In general, water line joints need to be pressure-proof and thus must have

strong joints requiring both a physical connection and a gasket. Sanitary

sewers also must not leak but aren't under pressure and bell joints work

okay. Storm drain systems don't need to be completely leak proof.



Jack Burgess

www.yosemitevalleyr r.com

Malcolm H. Houck
 

Gents,

There's bee no mention here of "Drill Pipe" as used in the petroleum
exploration and well drill drilling. This certainly was shipped via rail, given the
remote locations (distanced from mills) of many oil fields. In the era of
this list the U.S. was a major export provider of not only the oil but well
drilling equipment. My recollection is that, after oil was discovered in the
Arabian Peninsula (in the 1930's), the Port of Baltimore was a principal east
coast venue for the shipment of drill pipe. I also seem to recall photo images
of rail shipments of drill pipe on some of the Colorado narrow gauge lines for
drilling in such fields as were within the Colorado narrow gauge "circle."

Mal Houck
**************Life should be easier. So should your homepage. Try the NEW
AOL.com.
(http://www.aol.com/?optin=new-dp&icid=aolcom40vanity&ncid=emlcntaolcom00000002)

Tim O'Connor
 

What is the typical diameter of drill pipe?

At 12/2/2008 08:45 AM Tuesday, you wrote:
Gents,

There's bee no mention here of "Drill Pipe" as used in the petroleum
exploration and well drill drilling.

John Swanson <dwlscbq@...>
 

This will bear on pipe loads.
My Father-in-Law was in charge of large plumbing crews, (as I recall) several hundred men, at Clinton Corn Processing.
He told me of working in a pit with up to 1200 PSI steam lines, caustic lines, acid lines, product lines, and so fourth running around him.
The pipes would be up to 6 feet in diameter and would often be so large that industrial cranes were required to install them.
Clinton Corn always had at least 30, repeat 30, plumbing crews working. They installed new pipe lines and replaced pipe around the plant.

I nearly hired out in the drafting department which had in excess of 20 men in the mid 1960's. The main function of the department was to measure and figure out how to fit in new piping lines and then draft the result.Pipe is a large factor in a grain processing industry.

My main point is that the wall thickness of the pipe is determined by its application.

John Swanson

Kurt Laughlin <fleeta@...>
 

There were several clay/brick works in this area (Beaver Falls PA) that made and shipped clay pipe and flue liners by rail. Additionally there were hardware distributors that received same.

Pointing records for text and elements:
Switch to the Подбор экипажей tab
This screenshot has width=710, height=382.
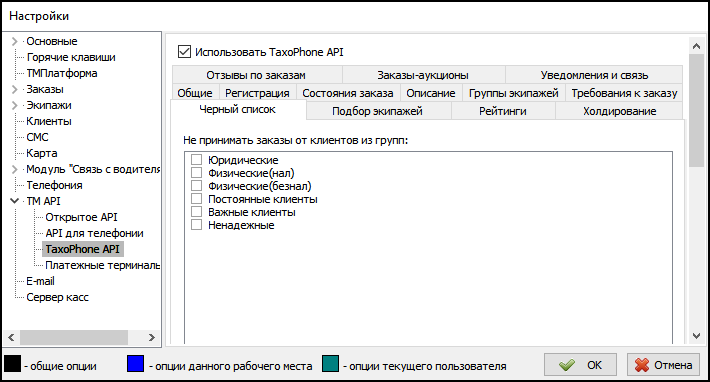coord(379,111)
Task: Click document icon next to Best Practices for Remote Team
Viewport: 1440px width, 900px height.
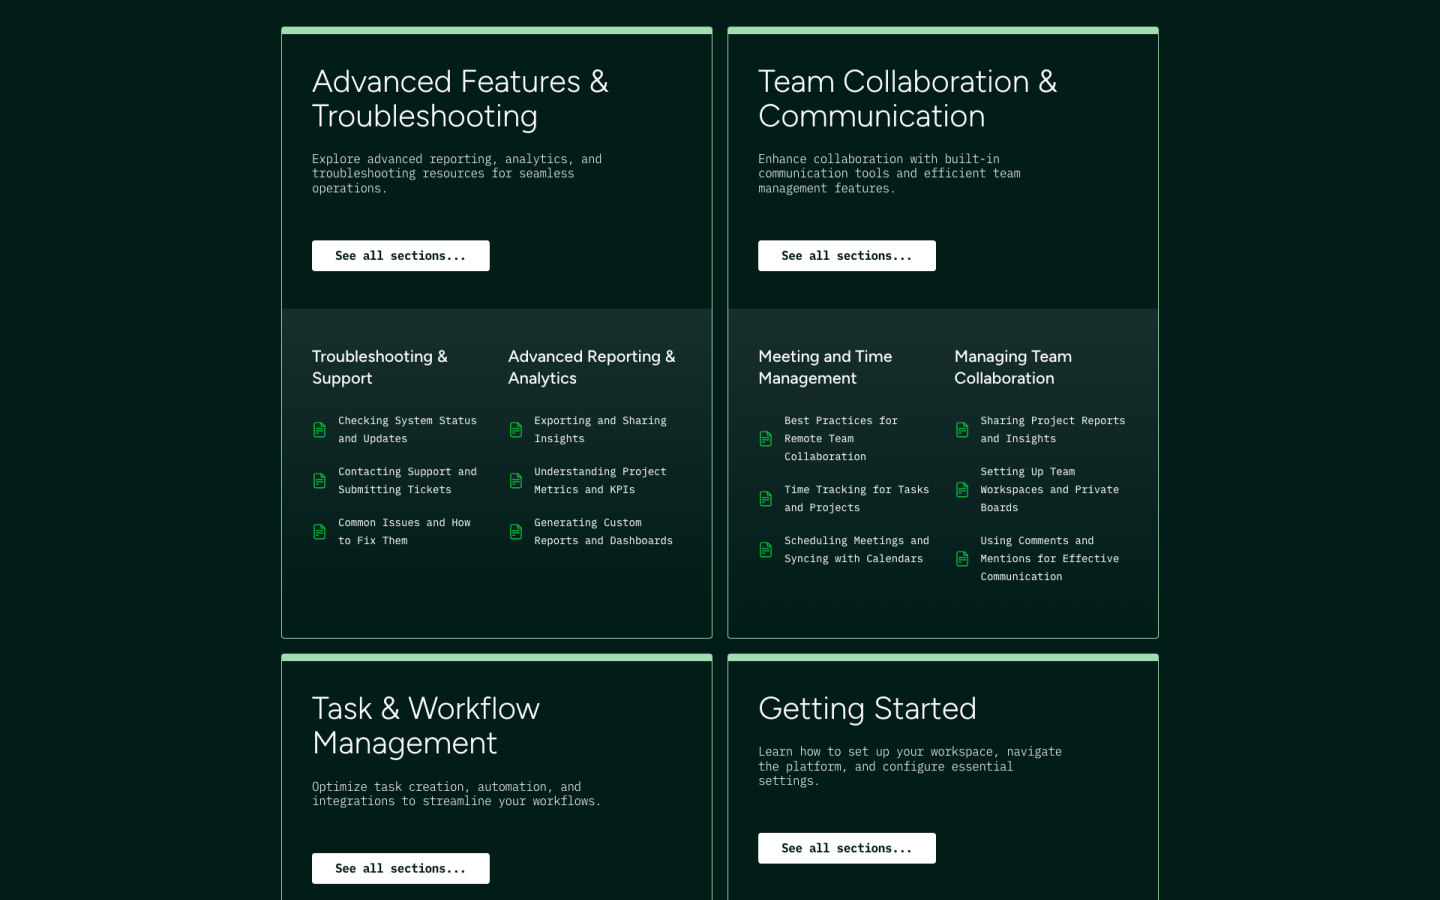Action: [x=766, y=439]
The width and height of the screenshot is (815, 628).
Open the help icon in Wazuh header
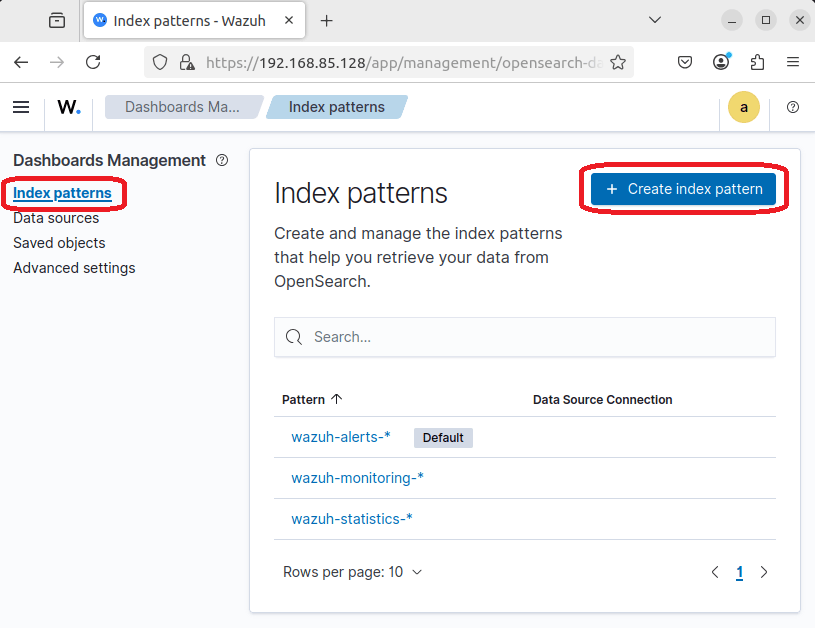click(793, 107)
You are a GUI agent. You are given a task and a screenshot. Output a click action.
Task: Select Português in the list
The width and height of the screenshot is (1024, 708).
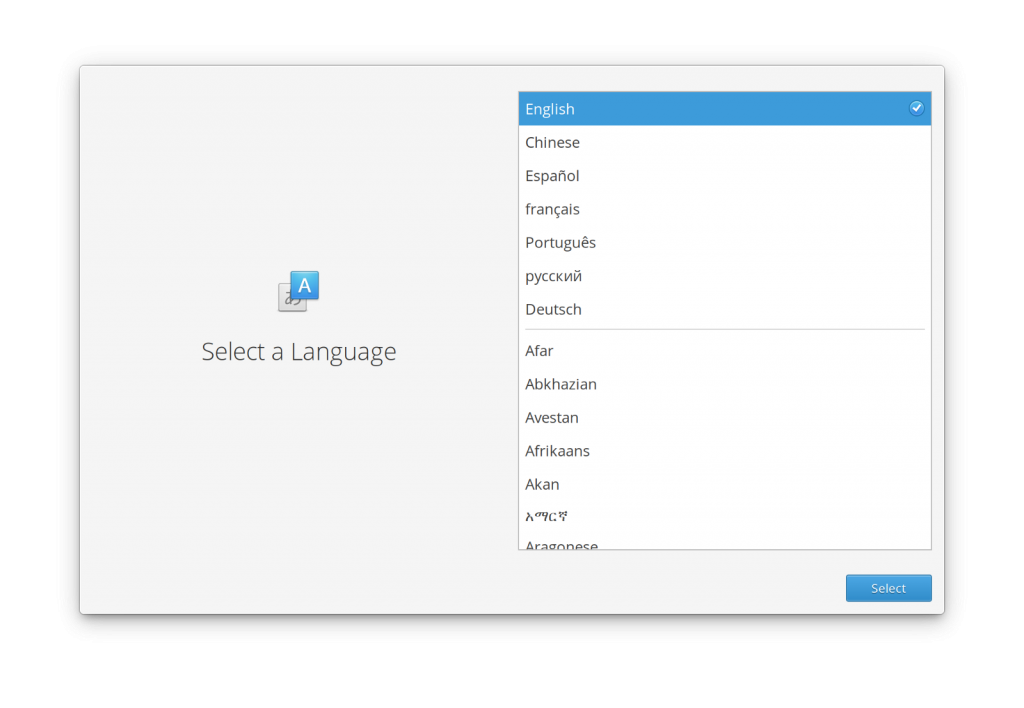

- **EXERCISE SET**:
1. In the discussion of pipe shipped by rail, what does John Swanson say determines the wall thickness of pipe?
2. Carry on the discussion of pipe shipped by rail from its last sentence.

- **ANSWERS BY TASK**:
1. The pipe's application.

2.
There is/was a clay works in Sugar Creek OH that shipped pipe/liners by rail as recently as 2005 or so.

KL

----- Original Message -----
From: Jack Burgess

VCP has a bell on one end with a rubber
gasket but I wonder if it was ever shipped by rail.

Douglas Harding <dharding@...>
 

While I was at Naperville, I ate lunch at Panera Bread several times. A Canadian friend said he enjoyed eating at Panera because
their black plastic drinking straw made perfect pipe loads, as he grab a handful for his cold drink. A coat of dullcote and it was
ready. What I noticed was the Panera straw was a smaller diameter than the standard McDonalds straw, but not as small as coffee
stirrers. Might be the perfect size for drill pipe.

Doug Harding
www.iowacentralrr.org

Bob McCarthy
 

--- On Wed, 12/3/08, Douglas Harding <dharding@...> wrote:

From: Douglas Harding <dharding@...>
Subject: [STMFC] Re: Pipe loads on the cheap
To: STMFC@...
Date: Wednesday, December 3, 2008, 3:28 AM






While I was at Naperville, I ate lunch at Panera Bread several times. A Canadian friend said he enjoyed eating at Panera because
their black plastic drinking straw made perfect pipe loads, as he grab a handful for his cold drink. A coat of dullcote and it was
ready. What I noticed was the Panera straw was a smaller diameter than the standard McDonalds straw, but not as small as coffee
stirrers. Might be the perfect size for drill pipe.

Doug Harding
www.iowacentralrr. org


















[Non-text portions of this message have been removed]

John F. Pautz <jfpautz@...>
 

--- In STMFC@..., "Douglas Harding" <dharding@...> wrote:
What I noticed was the Panera straw was a smaller diameter than the
standard McDonalds straw, but not as small as coffee
stirrers. Might be the perfect size for drill pipe.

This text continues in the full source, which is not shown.